Records from a data source:
►

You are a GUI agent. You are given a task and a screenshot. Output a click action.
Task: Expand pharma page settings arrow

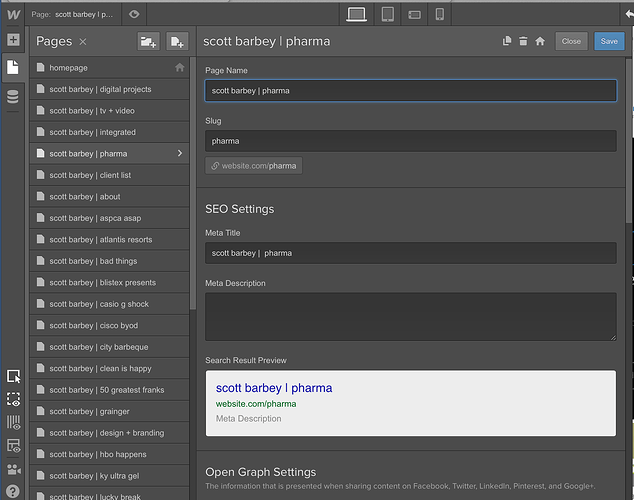[180, 154]
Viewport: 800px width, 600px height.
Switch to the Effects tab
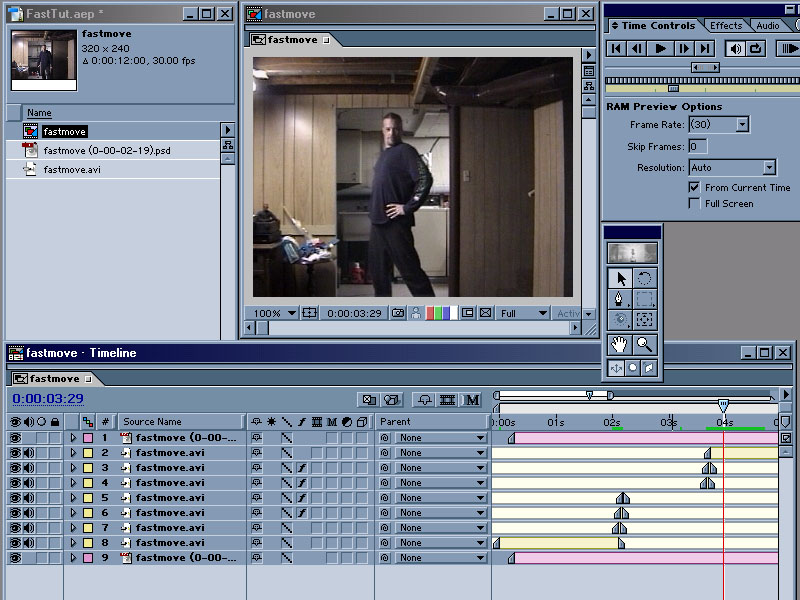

◄

▶ **Task details**
Exactly reproduce each record, leaving out any pictures.

▶ **Solution to this exercise**
You are a GUI agent. You are given a task and a screenshot. Output a click action.
Task: Expand pharma page settings arrow

[180, 154]
Viewport: 800px width, 600px height.
Switch to the Effects tab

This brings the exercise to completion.